容妃目送惠安帝離開,輕輕舒了一口氣,皇帝身為太后之子,被孝道壓著,她不能說什麼,也不能做什麼。
可她的女兒L將來不能也被太后壓著,既然註定要背上不孝之名,那就讓皇帝來背吧,她的文安當是百鉞最尊貴的人,名聲不能有一點瑕疵。
福壽宮裡,李家大爺趁著皇帝不在,先是痛哭流涕地請罪一番,而後便是喊冤。
「崇淋只是一時糊塗,如今已面容盡毀,求公主殿下寬恕,求太后寬恕啊。」
滿殿皆靜,太后面色不善地看向文安公主:「文安,可有此事啊。」
文安公主起身,規規矩矩道:「回皇祖母,確有此事,但……」
「但什麼,既然有此事,宋見霜,你還不認罪!」太后厲聲呵斥道,矛頭一轉直指宋見霜,不給文安公主解釋的機會。

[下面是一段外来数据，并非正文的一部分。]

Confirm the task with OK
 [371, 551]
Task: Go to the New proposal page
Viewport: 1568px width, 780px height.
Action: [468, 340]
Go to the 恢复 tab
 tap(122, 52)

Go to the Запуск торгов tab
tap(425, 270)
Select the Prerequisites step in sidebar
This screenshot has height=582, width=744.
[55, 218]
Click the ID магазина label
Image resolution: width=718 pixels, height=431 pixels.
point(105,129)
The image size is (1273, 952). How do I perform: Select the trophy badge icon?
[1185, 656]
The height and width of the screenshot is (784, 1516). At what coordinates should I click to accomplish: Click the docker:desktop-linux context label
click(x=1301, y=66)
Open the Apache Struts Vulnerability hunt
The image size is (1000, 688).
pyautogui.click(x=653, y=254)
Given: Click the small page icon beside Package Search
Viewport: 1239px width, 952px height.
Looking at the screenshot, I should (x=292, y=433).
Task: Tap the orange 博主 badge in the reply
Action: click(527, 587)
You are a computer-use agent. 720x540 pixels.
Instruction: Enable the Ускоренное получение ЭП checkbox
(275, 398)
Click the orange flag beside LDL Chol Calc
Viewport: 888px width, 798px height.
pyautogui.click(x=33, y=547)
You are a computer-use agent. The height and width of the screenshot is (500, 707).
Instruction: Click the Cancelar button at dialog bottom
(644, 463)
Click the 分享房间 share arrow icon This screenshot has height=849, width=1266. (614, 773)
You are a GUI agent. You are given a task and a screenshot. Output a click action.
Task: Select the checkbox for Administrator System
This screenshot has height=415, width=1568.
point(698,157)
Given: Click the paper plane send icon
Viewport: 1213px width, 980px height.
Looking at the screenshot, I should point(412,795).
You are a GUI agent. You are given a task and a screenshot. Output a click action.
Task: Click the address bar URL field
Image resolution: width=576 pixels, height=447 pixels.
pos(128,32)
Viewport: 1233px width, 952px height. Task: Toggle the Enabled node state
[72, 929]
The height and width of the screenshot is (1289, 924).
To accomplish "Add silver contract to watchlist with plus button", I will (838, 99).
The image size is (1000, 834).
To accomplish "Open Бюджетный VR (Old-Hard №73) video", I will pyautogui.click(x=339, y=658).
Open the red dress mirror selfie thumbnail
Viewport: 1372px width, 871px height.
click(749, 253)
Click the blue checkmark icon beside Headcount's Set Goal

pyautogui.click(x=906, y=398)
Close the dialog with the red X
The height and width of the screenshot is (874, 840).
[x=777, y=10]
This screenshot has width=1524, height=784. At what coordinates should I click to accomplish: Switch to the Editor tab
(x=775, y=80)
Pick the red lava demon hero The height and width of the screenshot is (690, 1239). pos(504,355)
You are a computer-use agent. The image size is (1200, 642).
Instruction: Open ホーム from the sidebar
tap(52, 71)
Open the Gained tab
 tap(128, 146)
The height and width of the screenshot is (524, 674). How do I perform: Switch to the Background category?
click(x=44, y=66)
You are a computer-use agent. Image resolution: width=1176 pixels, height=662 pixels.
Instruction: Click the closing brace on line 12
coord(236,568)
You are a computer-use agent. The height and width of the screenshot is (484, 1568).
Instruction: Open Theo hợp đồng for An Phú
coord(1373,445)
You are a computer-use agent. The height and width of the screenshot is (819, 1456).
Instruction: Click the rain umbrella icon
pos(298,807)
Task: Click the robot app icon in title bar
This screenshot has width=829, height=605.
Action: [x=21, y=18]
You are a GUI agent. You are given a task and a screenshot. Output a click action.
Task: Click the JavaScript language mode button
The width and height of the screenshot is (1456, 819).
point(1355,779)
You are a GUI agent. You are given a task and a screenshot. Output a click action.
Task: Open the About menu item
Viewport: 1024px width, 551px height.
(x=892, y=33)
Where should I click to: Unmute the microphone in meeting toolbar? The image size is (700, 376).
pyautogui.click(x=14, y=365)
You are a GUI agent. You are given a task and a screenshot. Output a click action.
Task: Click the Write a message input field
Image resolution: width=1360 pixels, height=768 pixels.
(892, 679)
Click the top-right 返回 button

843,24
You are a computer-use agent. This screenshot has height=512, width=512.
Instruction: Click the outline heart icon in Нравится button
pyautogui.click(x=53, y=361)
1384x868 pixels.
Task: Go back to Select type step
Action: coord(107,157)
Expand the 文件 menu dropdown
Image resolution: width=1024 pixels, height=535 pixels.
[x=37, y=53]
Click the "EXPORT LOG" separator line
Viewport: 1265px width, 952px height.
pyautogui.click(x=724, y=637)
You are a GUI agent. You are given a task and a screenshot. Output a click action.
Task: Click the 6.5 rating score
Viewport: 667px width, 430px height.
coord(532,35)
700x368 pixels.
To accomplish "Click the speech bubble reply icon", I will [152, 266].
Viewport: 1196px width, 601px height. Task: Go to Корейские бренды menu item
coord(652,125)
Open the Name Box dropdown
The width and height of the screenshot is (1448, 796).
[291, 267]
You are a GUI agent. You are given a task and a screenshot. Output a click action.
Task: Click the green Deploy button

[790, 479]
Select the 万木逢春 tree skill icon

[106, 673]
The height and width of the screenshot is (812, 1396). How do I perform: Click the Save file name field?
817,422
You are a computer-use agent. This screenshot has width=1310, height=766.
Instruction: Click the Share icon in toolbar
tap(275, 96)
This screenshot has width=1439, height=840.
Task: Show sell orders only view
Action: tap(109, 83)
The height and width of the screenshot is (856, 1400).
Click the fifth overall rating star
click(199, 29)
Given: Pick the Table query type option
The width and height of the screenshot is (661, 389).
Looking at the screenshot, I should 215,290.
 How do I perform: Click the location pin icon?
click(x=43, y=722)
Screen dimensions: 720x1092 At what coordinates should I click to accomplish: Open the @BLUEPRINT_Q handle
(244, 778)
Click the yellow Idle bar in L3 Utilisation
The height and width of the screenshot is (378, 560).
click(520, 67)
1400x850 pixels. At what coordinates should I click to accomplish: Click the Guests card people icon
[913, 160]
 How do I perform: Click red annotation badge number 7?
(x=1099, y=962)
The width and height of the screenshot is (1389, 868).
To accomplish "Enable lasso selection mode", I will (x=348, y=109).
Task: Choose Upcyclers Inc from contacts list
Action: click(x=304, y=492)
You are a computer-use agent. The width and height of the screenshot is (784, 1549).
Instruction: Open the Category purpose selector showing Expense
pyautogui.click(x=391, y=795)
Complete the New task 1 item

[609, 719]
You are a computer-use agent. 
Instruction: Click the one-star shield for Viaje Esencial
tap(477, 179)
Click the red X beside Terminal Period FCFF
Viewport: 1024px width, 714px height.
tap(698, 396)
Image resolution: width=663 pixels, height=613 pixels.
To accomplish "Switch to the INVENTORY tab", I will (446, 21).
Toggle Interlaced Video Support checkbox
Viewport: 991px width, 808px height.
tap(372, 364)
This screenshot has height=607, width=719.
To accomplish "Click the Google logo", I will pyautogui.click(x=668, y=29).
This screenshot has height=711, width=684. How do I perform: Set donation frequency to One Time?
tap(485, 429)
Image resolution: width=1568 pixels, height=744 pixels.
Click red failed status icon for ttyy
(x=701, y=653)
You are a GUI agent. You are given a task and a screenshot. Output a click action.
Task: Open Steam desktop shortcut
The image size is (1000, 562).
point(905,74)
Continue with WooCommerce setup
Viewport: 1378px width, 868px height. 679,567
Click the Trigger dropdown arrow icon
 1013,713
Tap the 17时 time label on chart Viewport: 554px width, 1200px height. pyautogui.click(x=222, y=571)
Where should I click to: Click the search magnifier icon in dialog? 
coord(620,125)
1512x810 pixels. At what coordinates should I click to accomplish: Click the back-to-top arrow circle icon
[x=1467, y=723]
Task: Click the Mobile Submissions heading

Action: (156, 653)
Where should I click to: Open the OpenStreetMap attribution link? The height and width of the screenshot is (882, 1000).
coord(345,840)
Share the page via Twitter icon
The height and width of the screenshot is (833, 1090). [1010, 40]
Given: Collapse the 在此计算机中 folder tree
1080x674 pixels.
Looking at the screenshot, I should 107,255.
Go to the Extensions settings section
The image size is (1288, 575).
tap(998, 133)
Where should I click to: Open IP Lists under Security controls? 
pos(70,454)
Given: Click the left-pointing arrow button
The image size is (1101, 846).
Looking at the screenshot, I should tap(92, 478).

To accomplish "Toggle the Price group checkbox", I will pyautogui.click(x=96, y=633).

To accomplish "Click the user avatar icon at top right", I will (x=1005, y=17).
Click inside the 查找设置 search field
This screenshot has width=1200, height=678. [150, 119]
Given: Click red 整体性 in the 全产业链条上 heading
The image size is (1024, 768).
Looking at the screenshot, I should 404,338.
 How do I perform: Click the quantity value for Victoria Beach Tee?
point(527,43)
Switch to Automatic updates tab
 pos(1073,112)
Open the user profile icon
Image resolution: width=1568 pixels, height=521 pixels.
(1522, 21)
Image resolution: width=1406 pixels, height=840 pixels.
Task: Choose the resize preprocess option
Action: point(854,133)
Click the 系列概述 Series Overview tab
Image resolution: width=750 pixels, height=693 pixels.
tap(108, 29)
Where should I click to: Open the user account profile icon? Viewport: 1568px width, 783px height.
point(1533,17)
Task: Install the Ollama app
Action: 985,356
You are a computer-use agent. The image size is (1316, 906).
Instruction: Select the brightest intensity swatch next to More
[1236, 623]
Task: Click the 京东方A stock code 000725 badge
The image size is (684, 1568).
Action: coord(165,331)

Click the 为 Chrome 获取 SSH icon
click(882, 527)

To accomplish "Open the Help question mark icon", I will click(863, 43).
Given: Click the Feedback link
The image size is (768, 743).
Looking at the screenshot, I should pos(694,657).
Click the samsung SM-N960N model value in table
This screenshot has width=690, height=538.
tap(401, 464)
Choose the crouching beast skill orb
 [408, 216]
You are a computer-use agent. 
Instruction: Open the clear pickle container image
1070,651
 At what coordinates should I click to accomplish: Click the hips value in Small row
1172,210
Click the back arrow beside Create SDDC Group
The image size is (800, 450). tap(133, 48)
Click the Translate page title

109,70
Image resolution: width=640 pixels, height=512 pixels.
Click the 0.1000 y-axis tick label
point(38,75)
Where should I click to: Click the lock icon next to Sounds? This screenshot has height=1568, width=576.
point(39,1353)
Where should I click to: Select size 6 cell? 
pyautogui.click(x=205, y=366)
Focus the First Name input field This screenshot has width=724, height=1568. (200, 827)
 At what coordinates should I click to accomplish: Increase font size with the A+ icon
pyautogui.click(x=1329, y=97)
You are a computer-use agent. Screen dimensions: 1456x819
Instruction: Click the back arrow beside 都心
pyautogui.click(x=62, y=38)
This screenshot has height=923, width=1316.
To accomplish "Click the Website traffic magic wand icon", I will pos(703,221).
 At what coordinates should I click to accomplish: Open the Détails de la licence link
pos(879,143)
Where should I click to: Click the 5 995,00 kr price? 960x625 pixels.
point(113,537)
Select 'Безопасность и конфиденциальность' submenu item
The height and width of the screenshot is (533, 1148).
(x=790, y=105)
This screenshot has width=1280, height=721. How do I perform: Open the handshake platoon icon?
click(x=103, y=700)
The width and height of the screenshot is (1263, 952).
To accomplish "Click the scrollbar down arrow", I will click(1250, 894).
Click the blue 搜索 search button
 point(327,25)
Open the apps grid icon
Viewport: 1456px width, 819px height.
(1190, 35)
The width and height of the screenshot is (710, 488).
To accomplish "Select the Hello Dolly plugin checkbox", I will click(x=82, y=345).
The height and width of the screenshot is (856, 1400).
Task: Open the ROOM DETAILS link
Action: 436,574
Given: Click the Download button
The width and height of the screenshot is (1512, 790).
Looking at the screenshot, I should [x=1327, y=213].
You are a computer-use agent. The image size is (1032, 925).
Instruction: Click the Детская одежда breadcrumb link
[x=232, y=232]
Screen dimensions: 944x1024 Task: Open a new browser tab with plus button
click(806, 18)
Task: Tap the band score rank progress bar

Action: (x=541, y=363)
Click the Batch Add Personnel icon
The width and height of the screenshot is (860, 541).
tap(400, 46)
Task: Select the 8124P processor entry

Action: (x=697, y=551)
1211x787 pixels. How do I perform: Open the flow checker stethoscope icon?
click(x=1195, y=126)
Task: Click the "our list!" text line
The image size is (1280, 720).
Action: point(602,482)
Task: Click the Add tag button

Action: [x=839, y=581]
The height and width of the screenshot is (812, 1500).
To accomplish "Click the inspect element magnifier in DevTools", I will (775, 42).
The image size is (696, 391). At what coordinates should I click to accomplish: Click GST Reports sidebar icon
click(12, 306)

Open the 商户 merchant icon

宋見霜輕輕起身,跪地,從容道:「太后容稟,李崇淋欲行不軌是真,勾結將軍夫人豢養毒蠱是真,殃及公主殿下安危也是真,此事經刑部過問,陛下親自下旨,臣女不知何罪之有。」
她不能退步,太后和李家大爺分明是有備而來,想為李家平反,想把這件事定性到李崇淋只是年少衝動對她欲行不軌,想把文安公主摘出來。
她一旦退步,太后就會蓋棺定論,到時候即使皇帝來了,也不好當場掀翻太后的決定。
畢竟皇帝發落李家的一個主要罪名就是謀害公主。
「好一個巧言令色的女子,蠱惑公主,蒙蔽皇帝,還敢在哀家面前班門弄斧,來人啊。」太后怒喝一聲,命侍衛上前。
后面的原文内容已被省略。